I don't know where those settings have to be done during the install, in the ceph-ansible playbook or in the ceph's install scripts themselves.
Thanks,
Best regards,
#3 Updated by Patrick Donnelly about 4 years ago
- Subject changed from "ceph fs authorize cephfs client.test /test rw" does not give the necessary right anymore to mon/MDSMonitor: "ceph fs authorize cephfs client.test /test rw" does not give the necessary right anymore
- Status changed from New to Triaged
- Assignee set to Ramana Raja
- Priority changed from Normal to Urgent
- Target version changed from v14.2.6 to v15.0.0
- Tags deleted (
cephfs) - Backport set to nautilus,mimic
- Component(FS) MDSMonitor added
Ramana, I'm assigning this to you. The bug is arguably in ceph-ansible because it's enabling the application but not setting application pool metadata. We can fix this by having the MDSMonitor set the value if it doesn't already exist?

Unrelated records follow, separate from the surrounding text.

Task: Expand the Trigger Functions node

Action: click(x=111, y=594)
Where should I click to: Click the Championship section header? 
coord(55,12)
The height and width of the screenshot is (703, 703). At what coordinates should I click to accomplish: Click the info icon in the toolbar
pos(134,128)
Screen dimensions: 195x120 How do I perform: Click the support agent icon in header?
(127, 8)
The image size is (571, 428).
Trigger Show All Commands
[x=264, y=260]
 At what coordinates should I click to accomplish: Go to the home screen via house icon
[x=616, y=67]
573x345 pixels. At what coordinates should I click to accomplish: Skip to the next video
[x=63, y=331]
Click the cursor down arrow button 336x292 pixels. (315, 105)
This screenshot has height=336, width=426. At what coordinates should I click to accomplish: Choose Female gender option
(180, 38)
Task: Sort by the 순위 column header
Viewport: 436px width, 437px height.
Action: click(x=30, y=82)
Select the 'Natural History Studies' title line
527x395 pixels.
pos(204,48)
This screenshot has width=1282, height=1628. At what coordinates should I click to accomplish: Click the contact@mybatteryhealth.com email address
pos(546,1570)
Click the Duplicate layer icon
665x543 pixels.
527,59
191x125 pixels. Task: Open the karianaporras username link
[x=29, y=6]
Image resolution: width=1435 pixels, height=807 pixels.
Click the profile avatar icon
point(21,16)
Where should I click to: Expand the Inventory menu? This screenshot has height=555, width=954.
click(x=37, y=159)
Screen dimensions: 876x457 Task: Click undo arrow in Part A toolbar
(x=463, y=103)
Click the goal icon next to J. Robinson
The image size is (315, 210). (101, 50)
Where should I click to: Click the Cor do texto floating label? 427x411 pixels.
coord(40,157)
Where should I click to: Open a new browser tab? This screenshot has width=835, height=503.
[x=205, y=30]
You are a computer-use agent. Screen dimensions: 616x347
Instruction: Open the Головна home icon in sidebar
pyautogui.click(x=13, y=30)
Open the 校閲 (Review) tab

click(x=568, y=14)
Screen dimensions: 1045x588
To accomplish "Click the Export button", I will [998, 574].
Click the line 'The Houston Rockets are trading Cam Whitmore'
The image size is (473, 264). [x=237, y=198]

#4 Updated by Patrick Donnelly about 4 years ago
- Target version changed from v15.0.0 to v16.0.0
- Backport changed from nautilus,mimic to octopus,nautilus
#5 Updated by Ramana Raja almost 4 years ago
- Status changed from Triaged to In Progress
- Pull request ID set to 34534
Patrick Donnelly wrote:
Ramana, I'm assigning this to you. The bug is arguably in ceph-ansible because it's enabling the application but not setting application pool metadata. We can fix this by having the MDSMonitor set the value if it doesn't already exist?
Yes, it's in ceph-ansible and in the `fs new` command handling code. I've filed the ceph-ansible bug,
https://github.com/ceph/ceph-ansible/issues/5278
I've submitted a PR to fix the `fs new` command handling code. The issue was that incorrect application metadata was applied on the pools by the `fs new` command if the application `cephfs` was already enabled on the pools passed to the `fs new` command.
#6 Updated by Greg Farnum almost 4 years ago
- Status changed from In Progress to Pending Backport
#7 Updated by Nathan Cutler almost 4 years ago
- Copied to Backport #45225: nautilus: mon/MDSMonitor: "ceph fs authorize cephfs client.test /test rw" does not give the necessary right anymore added
#8 Updated by Nathan Cutler almost 4 years ago
- Copied to Backport #45226: octopus: mon/MDSMonitor: "ceph fs authorize cephfs client.test /test rw" does not give the necessary right anymore added
#9 Updated by Nathan Cutler almost 4 years ago
- Status changed from Pending Backport to Resolved
While running with --resolve-parent, the script "backport-create-issue" noticed that all backports of this issue are in status "Resolved" or "Rejected".